After Days of Medical Angst, Back to the Garden

So three weeks after the great Nasturtium Planting of 2015, here's what a piece of that bed looks like:






I really do love planting and tending the garden.  I was afraid I wouldn't -- that I would discover I only liked it because I thought I was supposed to like it somehow, or because I had read about it and thought I should but I really do love it.  Partly because beauty is just a balm.  Keats had that right -- "A thing of beauty is a joy forever."  I can just stand and stare at the nasturtiums or the pond or whatever and find myself more peaceful, more calm.  Partly because -- with the exception of this bed full of nasturtiums and spent bulbs and still readying-themselves-for-bloom lilies -- everything I plant is for eating, and I love food.

Though I woke up very late, I ended up doing lots of gardening work.  I planted my second 3 x 8 raised bed with three artichokes and as many onion seedlings as I could fit in staggering up and down (in a 3-2 pattern or a V) at 4 inch intervals).  (First I had to fill the bed with soil, mind you.)  It is really too late to be setting that stuff out, especially as they've been scrunched in near a grow light in the basement for months.  But today's when I could get everything in.  I also weeded the nasturtiums, though the weeds are getting really smart and growing right next to the nasturtiums.  I pulled two nasturtium seedlings up by mistake.  (I ate the leaves.)

I also harvested some shallots that had flopped over.

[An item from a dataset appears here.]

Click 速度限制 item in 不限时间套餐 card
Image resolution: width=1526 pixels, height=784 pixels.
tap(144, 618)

And I had to cut a few broccoli leaves because they were crowding out their neighbors.  I really don't know what I'm doing with broccoli, but this planting has turned into some kind of broccoli monster.  I tried to upload a picture of the broccoli monster, but it's on its side and I don't know how to get blogger to turn it over.  Grrr.  I also mulched the artichoke-and-onion bed and gave everything a long overdue dose of Neptune's Harvest.  Doesn't that sound like enough to count as a workout?

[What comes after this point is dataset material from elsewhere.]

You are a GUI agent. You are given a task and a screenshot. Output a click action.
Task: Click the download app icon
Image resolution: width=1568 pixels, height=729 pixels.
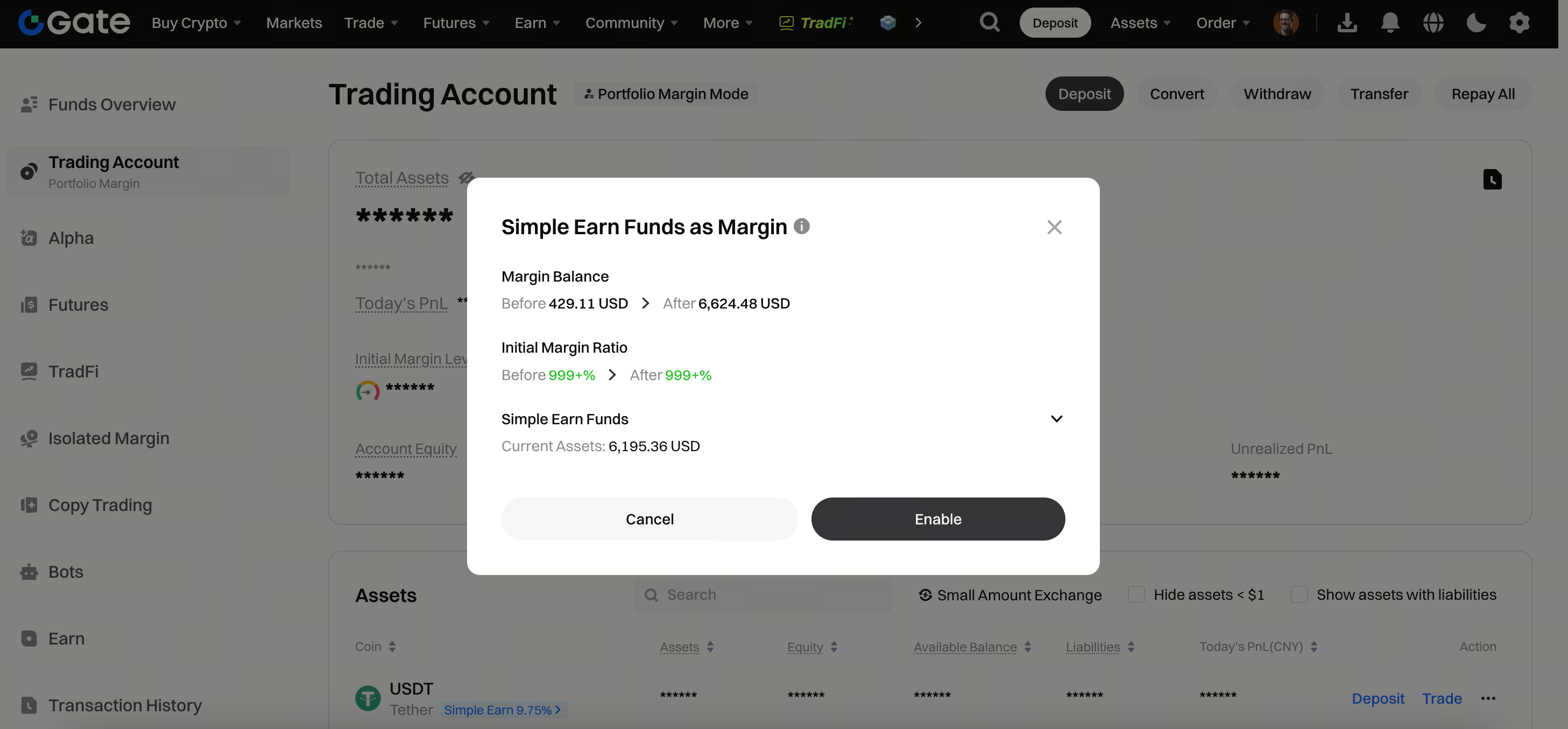click(1346, 23)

I've decided just this week to get back into exercising.  A big impetus for this is medical.  So I've been being checked out for X, which has many variations.  The variation I have is most likely is X-2 because I definitely have damage, but X-2 is really only diagnosable when they've totally ruled out X-1 by some tests that are really incredibly inconvenient and expensive -- in short, no one wants to do them.  So my doctor doesn't quite want to say I have X at all, because X-2 is a really weird variation where some of the things that seem to most characterize X are not there with X-2.  In any case, the treatment for X-2 doesn't make any sense as it's the same as X-1, which specifically addresses an aspect of X that X-2 doesn't have.   So my doctor has basically given me an X-1 treatment that makes no sense because my variable-that-in-others-is-high is already really low and there is no reason to further reduce it; I think it's just the difficulty of diagnosing me as positively X-2 and so the idea is why not consider treating it even though she can only say that maybe I have X. In any case, I also have another syndrome that is highly correlated with X-2.  There's very little to suggest that the medication that she's prescribed will address my X-2 at all, and there are side effects that I really don't like.  The doctor gave me three choices, 1) to medicate, 2) to be monitored closely, and 3) to get a second opinion.  A second opinion is astronomical in cost, when I truly believe I have X-2 because I also have another syndrome highly correlated with it along with my definite damage that they've found.  And what causes both?  A vascular disorder that I definitely have most likely caused by my terribly sedentary lifestyle. 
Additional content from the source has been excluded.